Selected passage:
════════════════

- Death Ray — The Martian "Heat Ray".
- Deus Ex Machina — After all but winning, the Martians catch their death of cold.
- Foreshadowing — The red weed dies off not long before the Martians do.
- Forgotten Trope — War of the Worlds was actually a Science Fiction twist on the then-vibrant genre of the "Invasion Story".
- Ghost City
- Humongous Mecha — The towering Martian tripods are one of the first appearances of this in fiction, if not THE first appearance.
- That depends on whether you count Hindu mythology as "fiction".
- Mythology Gag — During the sequence where the narrator is watching the Martians from the ruins, he comments that they remind him of an essay he once read about how humans might evolve in a technology-dominated future, by some chap whose name he can't quite remember. The essay actually existed, and was used by Wells as the basis for the Martians' biology; its author was Wells himself.
- No Name Given — for the movie, he was given the name of "Dr Clayton Forrester" (Yes, that's where it came from).
- Not So Invincible After All — After shrugging off everything humans can throw at them, the aliens die of some minor Earth disease their immune systems weren't familiar with.
- Plant Aliens — The red weed grown (or at least imported) by the Martians.

════════════════

Records:
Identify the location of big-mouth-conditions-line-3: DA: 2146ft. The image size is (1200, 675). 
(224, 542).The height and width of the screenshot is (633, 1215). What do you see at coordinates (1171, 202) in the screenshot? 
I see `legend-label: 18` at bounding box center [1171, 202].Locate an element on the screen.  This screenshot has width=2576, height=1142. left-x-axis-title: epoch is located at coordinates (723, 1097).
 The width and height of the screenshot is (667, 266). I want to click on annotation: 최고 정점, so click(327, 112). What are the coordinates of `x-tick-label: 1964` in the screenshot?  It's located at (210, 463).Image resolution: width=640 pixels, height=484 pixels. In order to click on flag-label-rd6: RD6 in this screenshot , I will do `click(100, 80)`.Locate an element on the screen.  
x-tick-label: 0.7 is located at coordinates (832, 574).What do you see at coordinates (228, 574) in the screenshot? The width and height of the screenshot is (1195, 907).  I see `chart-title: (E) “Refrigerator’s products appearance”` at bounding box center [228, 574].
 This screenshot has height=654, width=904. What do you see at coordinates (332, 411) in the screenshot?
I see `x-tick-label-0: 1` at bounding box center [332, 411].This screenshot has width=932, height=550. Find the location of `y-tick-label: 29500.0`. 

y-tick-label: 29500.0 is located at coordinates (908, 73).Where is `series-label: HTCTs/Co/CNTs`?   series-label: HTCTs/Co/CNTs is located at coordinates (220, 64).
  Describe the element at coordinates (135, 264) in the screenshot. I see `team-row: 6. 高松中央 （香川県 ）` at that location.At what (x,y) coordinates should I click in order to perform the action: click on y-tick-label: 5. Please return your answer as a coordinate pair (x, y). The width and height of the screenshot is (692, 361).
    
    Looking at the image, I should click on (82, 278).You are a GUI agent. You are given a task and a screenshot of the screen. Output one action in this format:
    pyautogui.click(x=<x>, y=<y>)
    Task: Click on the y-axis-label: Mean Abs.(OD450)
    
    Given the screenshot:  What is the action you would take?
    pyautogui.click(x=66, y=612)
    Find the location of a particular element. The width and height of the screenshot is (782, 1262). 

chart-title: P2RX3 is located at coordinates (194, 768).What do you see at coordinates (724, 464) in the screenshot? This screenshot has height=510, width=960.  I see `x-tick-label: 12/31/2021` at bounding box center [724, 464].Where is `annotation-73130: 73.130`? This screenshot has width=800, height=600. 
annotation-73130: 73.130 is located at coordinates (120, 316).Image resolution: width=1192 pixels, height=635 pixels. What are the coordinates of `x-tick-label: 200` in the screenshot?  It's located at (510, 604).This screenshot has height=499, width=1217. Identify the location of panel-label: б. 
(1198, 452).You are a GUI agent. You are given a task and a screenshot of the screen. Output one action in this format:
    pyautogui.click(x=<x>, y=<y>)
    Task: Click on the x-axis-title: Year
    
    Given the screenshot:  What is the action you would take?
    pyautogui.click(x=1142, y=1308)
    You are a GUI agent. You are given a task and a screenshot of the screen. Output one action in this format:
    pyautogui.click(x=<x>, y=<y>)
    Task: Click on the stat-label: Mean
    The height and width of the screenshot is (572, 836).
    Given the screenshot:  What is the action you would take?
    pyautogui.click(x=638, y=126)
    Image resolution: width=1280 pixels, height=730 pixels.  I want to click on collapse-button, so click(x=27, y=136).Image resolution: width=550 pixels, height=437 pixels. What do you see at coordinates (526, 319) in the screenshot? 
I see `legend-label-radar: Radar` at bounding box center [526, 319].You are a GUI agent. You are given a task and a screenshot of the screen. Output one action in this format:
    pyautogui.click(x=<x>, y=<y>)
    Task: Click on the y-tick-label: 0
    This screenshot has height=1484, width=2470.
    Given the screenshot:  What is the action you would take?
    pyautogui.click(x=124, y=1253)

════════════════

What this task involves:
Answer these questions from the trope list on The War of the Worlds.
1. What dies off not long before the Martians do?
2. Who wrote the essay the narrator recalls while watching the Martians from the ruins?
3. Of which then-vibrant genre was War of the Worlds a science fiction twist?

Task solution:
1. The red weed.
2. Wells himself.
3. The "Invasion Story."